Ministre d'État (1976-1982 et 1994-2003)
En 1976, le gouvernement de René Lévesque crée une nouvelle fonction, celle de ministre d'État. Ses responsabilités en matière de coordination et de développement des grandes politiques publiques que le gouvernement voulait mettre en place sont majeures3. Les ministres d'État sont notamment présidents des différents comités ministériels qui assistent le Conseil exécutif. Ils siègent au Comité des priorités. Les titulaires n'assument pas de responsabilités administratives, ce qui leur permet de consacrer l'ensemble de leurs efforts aux grands dossiers. Cette structure a été abandonnée en 19824. Pour Louis Bernard, qui fut secrétaire général du gouvernement pendant cette période :
Sans l'existence des ministres d'État, il aurait été beaucoup plus ardu de donner toute son ampleur au système des comités ministériels et au processus de coordination collective que nous connaissons maintenant. Les habitudes de travail qui se sont alors développées (neutralité du président, analyse technique du secrétariat, médiation en cas d'impasse) ont permis à ce système de survivre au remplacement des ministres d'État par des présidents ayant la direction d'un ministère5.

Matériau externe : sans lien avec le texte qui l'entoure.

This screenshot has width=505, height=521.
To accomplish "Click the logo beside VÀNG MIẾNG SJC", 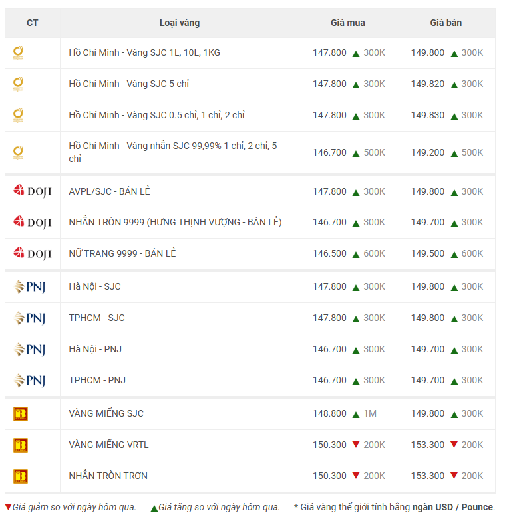I will tap(21, 414).
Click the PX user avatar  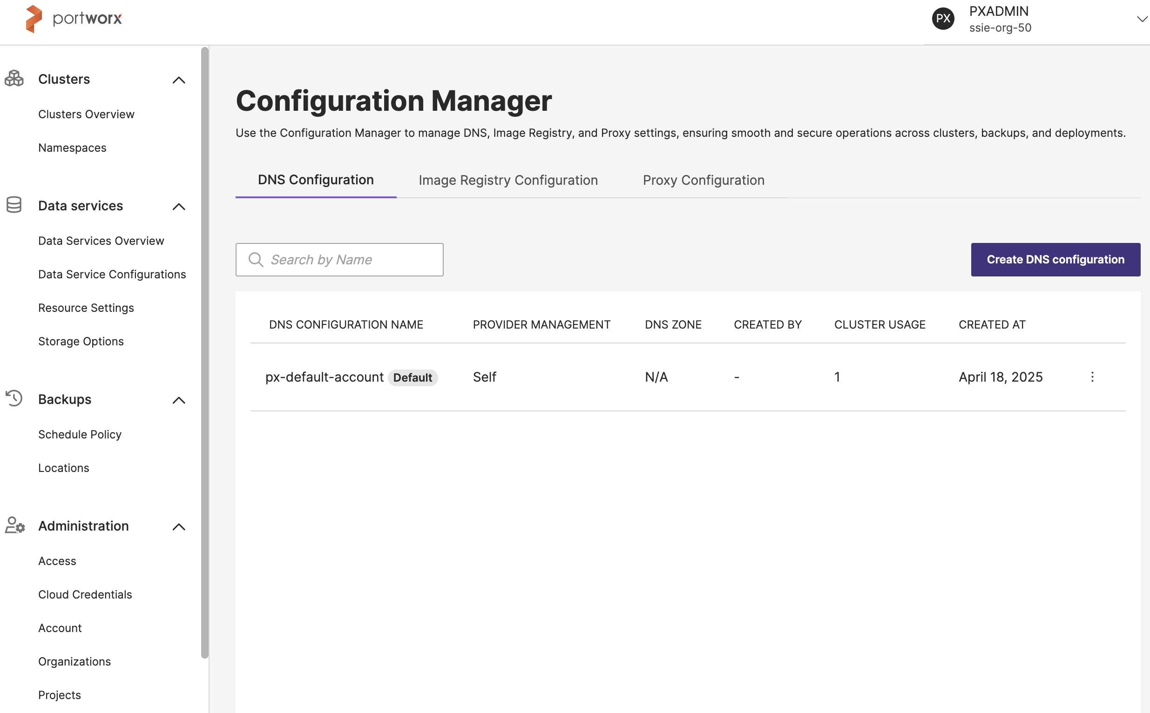(x=942, y=19)
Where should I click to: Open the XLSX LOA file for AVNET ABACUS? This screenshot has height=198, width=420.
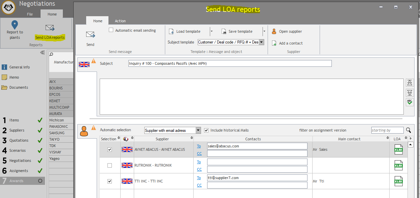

Cette formule a été reprise partiellement en 1994 (cabinet Parizeau) et s'est étendue à compter de 1996 (cabinets Bouchard et Landry). Toutefois, à la différence de 1976, ces ministres d'État exercent également des responsabilités administratives et budgétaires étendues puisqu'ils occupent simultanément un poste de ministre en titre ou se voient confier par décret des fonctions administratives qui relèvent d'un ministre en titre. Ils exercent donc les fonctions les plus importantes et occupent les premiers rangs dans l'ordre protocolaire. Cette structure a été abandonnée en 2003.
Historique de la fonction
Depuis toujours, celui qui incarne l'autorité suprême dans une société s'entoure de personnes de confiance pour le conseiller et accomplir certaines tâches. Ceux qui occupent ces fonctions auprès d'un souverain sont appelés ministres.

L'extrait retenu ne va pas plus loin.